And then there is Gen Alpha – the recruit target in the next 10 years.

“They were born into technology… virtual learning and gamified classes are a natural evolution for this group and not exactly your traditional police academy experience,” Kim-Sherie said.

Gen Z is also in the sights of New Zealand Police director of recruitment Paula Te Ata Hill, who has analysed data from surveys, workshops and focus groups involving more than 800 officers with two years or less experience. Her work has formed the terms of reference of a recruitment review.

Many participants were Millennials or Gen Z who identified the need for showcasing “values, self-awareness, work/life balance, role clarity, reality and specific marketing and recruitment campaigns that glamorised the role of a modern cop”, Paula said.

“Our data tells us that without targeted attraction activities, ethnic and diverse communities are less likely to identify with roles in NZ Police… [Gen Z] are digital natives and their appetite to consume content is their natural way of life.

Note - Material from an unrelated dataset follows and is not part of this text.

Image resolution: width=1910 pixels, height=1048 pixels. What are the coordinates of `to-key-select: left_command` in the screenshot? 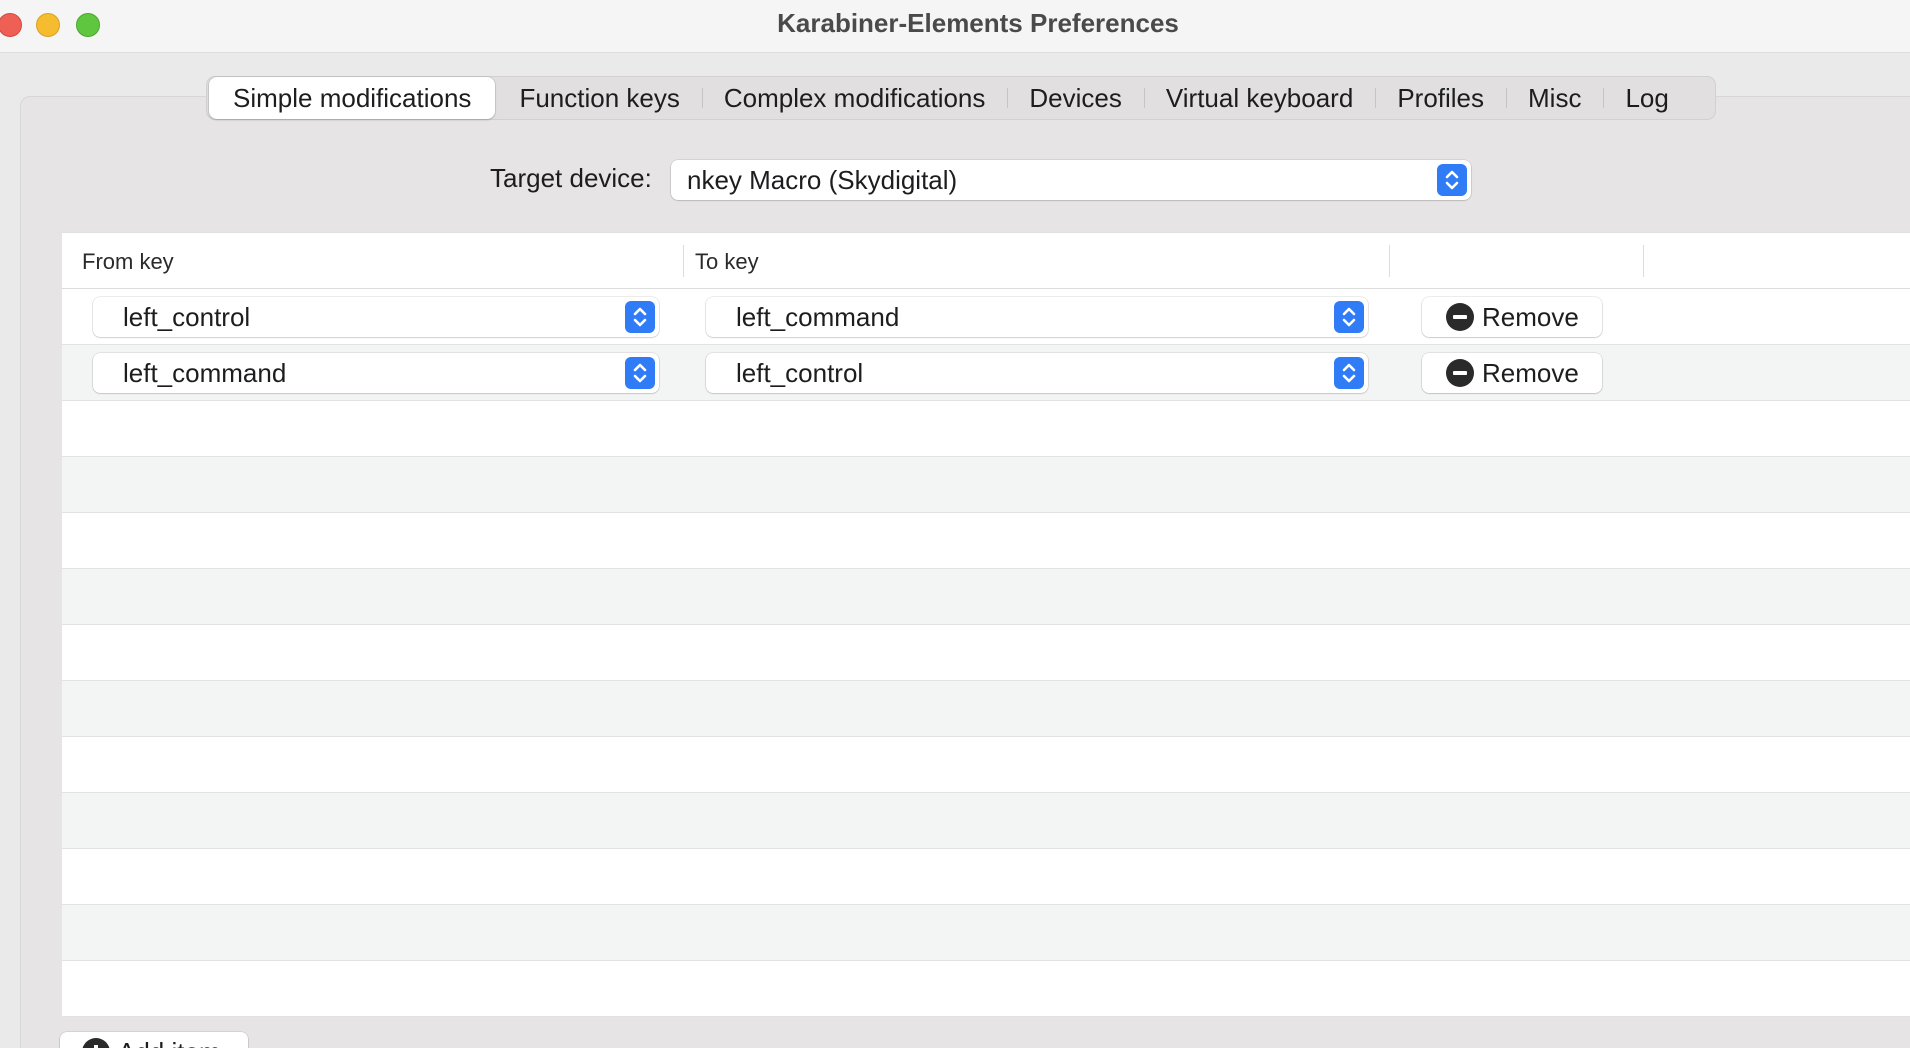 It's located at (1037, 317).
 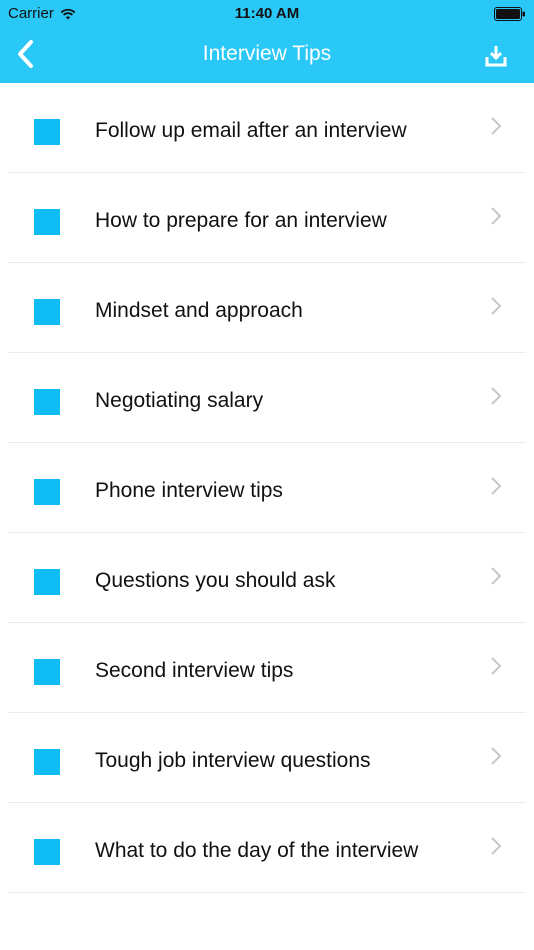 What do you see at coordinates (241, 220) in the screenshot?
I see `list-item-label: How to prepare for an interview` at bounding box center [241, 220].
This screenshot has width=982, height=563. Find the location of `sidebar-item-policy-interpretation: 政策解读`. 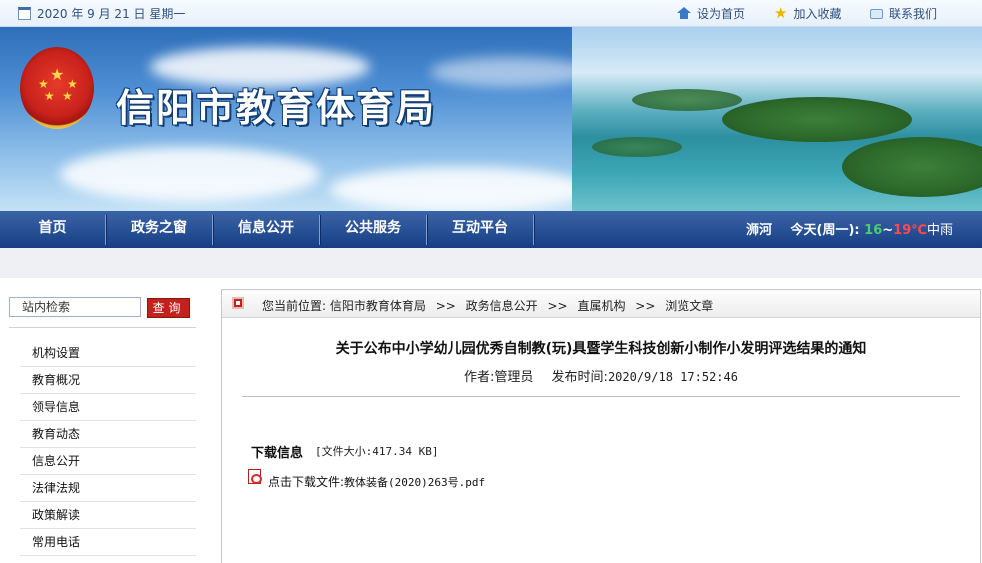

“They were born into a world of peak technological innovation.”

Paula outlined to delegates the basics of Puhikura: A Beacon of Unity, a campaign designed to attract wāhine Māori who, until recently, were the most proportionately under-represented ethnically diverse group within NZ Police, making up just 3.6 per cent of total constabulary.

Puhikura is a grassroots platform for engagement including a series of documentary-style stories of five wāhine Māori on their unique motivations and barriers to becoming police officers, exploring identity, historical Crown-Māori relationships, familial associations, socio-economic status and trust and confidence.

“Puhikura and the future of our recruitment processes are the echoes of those who have been, the chants of those who are here and the karanga to those who will come,” Paula said.

Both speakers consider the reimagining of policing careers to be an exciting new space and agree police need to be brave.

As Kim-Sherie said: “The Boomers and the Gen Xs need to hang on tight as the next generations are upon us.”